(Source document):
※ ※ ※
Single by Breathe Carolina

from the album Hell Is What You Make It
- Released: May 22, 2012
- Genre: Electronic rock; electropop;
- Length: 3:12
- Label: Fearless
- Songwriters: Ian Kirkpatrick; Lindy Robbins; David Schmitt; Kyle Even; Joshua Aragon; Luis Bonet; Eric Armenta;
- Producers: Kirkpatrick; Matt Squire;

Breathe Carolina singles chronology
| "Blackout" (2011) | "Hit and Run" (2012) | "Savages" (2013) |

Music video
- "Hit and Run" on YouTube

= Hit and Run (Breathe Carolina song) =

"Hit and Run" is a song by American electronic music group Breathe Carolina. It was released on May 22, 2012, as the second single from the deluxe edition of their third studio album Hell Is What You Make It: RELOADED. A music video directed by Travis Kopach was released in promotion of the single on June 13, 2012. The song peaked at number 19 on the US Dance/Electronic Digital Song Sales chart.

==Background and composition==
In December 2011, Breathe Carolia signed with Columbia Records and began preparing to write and record new material in January 2012, for a deluxe edition of Hell Is What You Make It, expected to be released later that year. According to Kyle Even, it was to "help us drive a next single." Even later confirmed the new single titled "Hit and Run", was expected to be released sometime in April.

The band released the cover art for "Hit and Run" on May 16, 2012. They first performed the song live on May 19, 2012. The song premiered on Alternative Press on May 21, 2012, and was released digitally the following day. A lyric video was released that same day. A remix to the song made by Wideboys was included in the reloaded version of Hell Is What You Make It, released in July 2012. Another remix to the song made by Beat Thrillerz was released separately on October 18, 2012, via SoundCloud. The song sold 20,000 digital downloads in its first week.

The song was written by David Schmitt, Kyle Even, Eric Armenta, Joshua Aragon, Luis Bonet, and Lindy Robbins, while production was handled by Ian Kirkpatrick and Matt Squire. Band member Kyle Even said that the song was one of his favorites from the album. Even said that the song is about, "wanting things to stay the same, but wanting them to be different, too."
※ ※ ※
(Exercise):
According to the article on "Hit and Run," who directed the song's music video?

(Data block):
※ ※ ※
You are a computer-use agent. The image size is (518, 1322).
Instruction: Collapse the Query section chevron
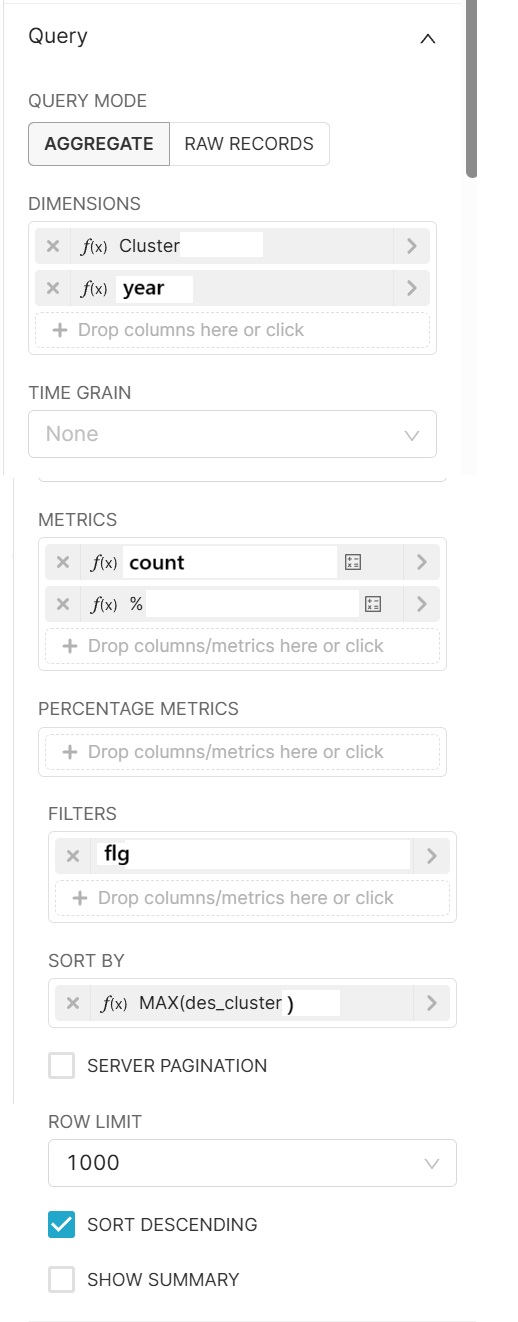tap(428, 38)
※ ※ ※
(Output of the exercise):
Travis Kopach